Network Security Fundementals

auditing

The process of reviewing records of network computer activity; these records identify who is connecting to a computer, the resources being requested, and whether access is granted or blocked.

authentication

The process of verifying the identity of a user, computer, or service.

availability

The assurance that authorized users can access resources in a reliable and timely manner.

back doors

Ways of gaining unauthorized access to a computer or other resource, such as an unused port or terminal service.

basic authentication

An authentication method that uses a username/password pair to verify the identity of the user requesting access.

biometrics

A method of authenticating a user using physical information, such as retinal scans, fingerprints, or voiceprints.

botnets

Networks of computers owned by unsuspecting victims of exploitation and controlled from a central system.

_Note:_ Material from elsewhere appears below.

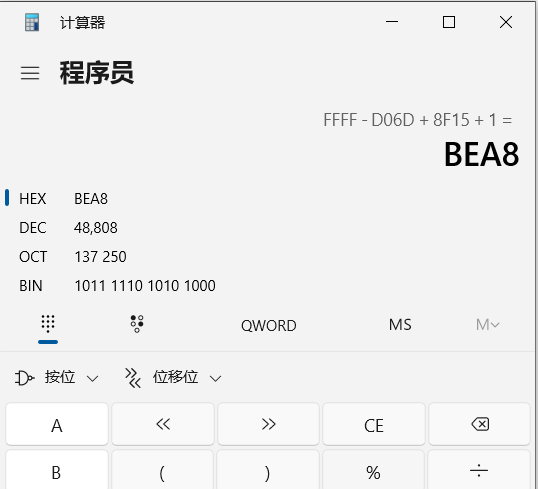The image size is (538, 489).
Task: Click the left shift << key
Action: pos(163,424)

challenge/response authentication

An authentication method in which one party presents a question, called the challenge, and the other party must provide the correct response, usually a password, to be granted access.

confidentiality

Preventing intentional or unintentional disclosure of data during its creation, transmission, and storage.

crackers

Hackers who break into systems with the intent of doing harm or destroying data.

Defense in Depth (DiD)

A strategy for achieving information security that uses multiple layers of defense.

Demilitarized Zone (DMZ)

A semitrusted subnet that lies outside the trusted internal network but is connected to the firewall to make services publicly available while still protecting the internal LAN.

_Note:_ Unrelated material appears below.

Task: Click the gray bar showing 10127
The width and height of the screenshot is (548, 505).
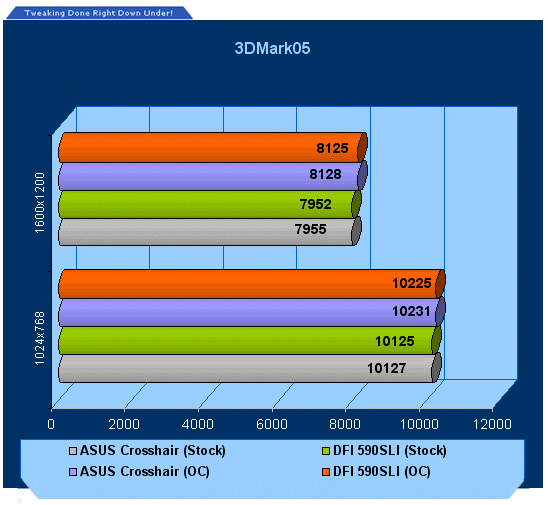Action: coord(250,368)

Discretionary Access Control

An access control method that allows users to share information with other users; however, the risk of unauthorized disclosure is higher than with the MAC method.

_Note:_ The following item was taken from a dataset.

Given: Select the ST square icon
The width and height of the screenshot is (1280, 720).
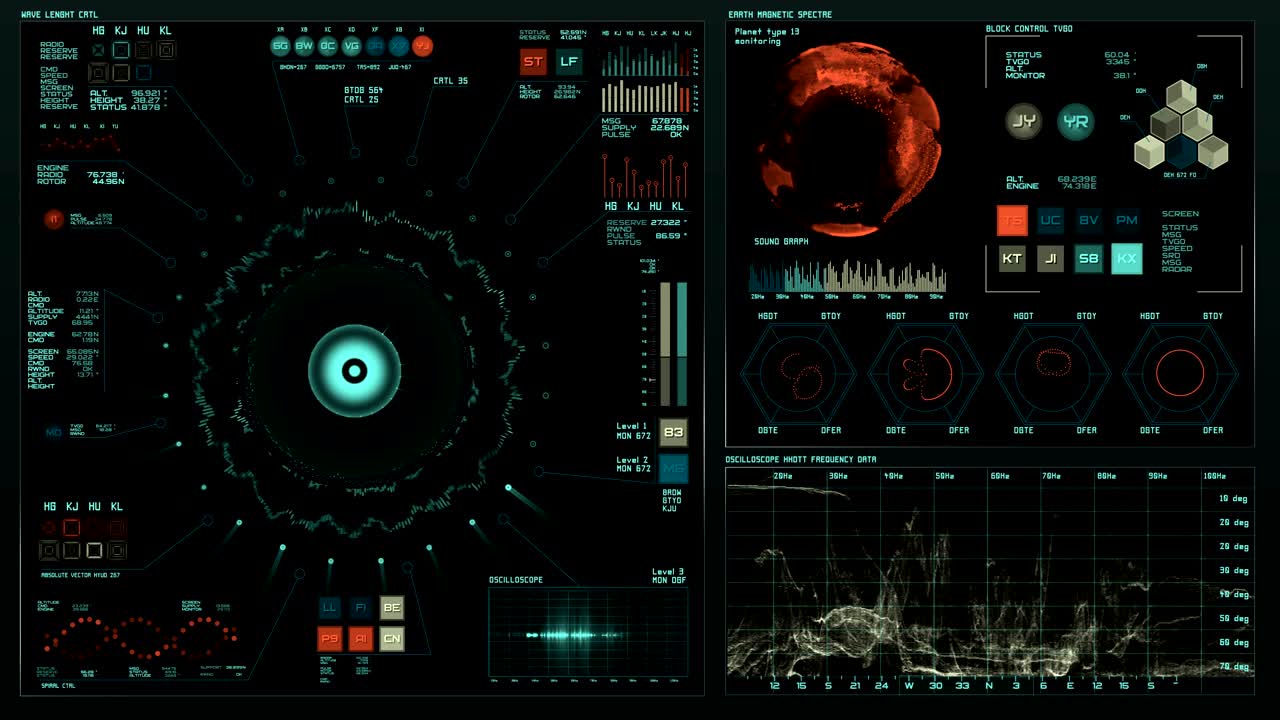Looking at the screenshot, I should point(533,61).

Distributed Denial of Service

An attack in which many computers are hijacked and used to flood the target with so many false requests that the server cannot process them all, and normal traffic is blocked.

Intrusion Detection and Prevention System (IPS)

A network security measure that can consist of applications and hardware devices deployed on the network, hosts, or both to prevent, detect, and respond to traffic interpreted as an intrusion.

logic bomb

Malware designed to be used at a specific time in the future or when a specified condition exists.

macro

A type of script that automates repetitive tasks in Microsoft Word or similar applications.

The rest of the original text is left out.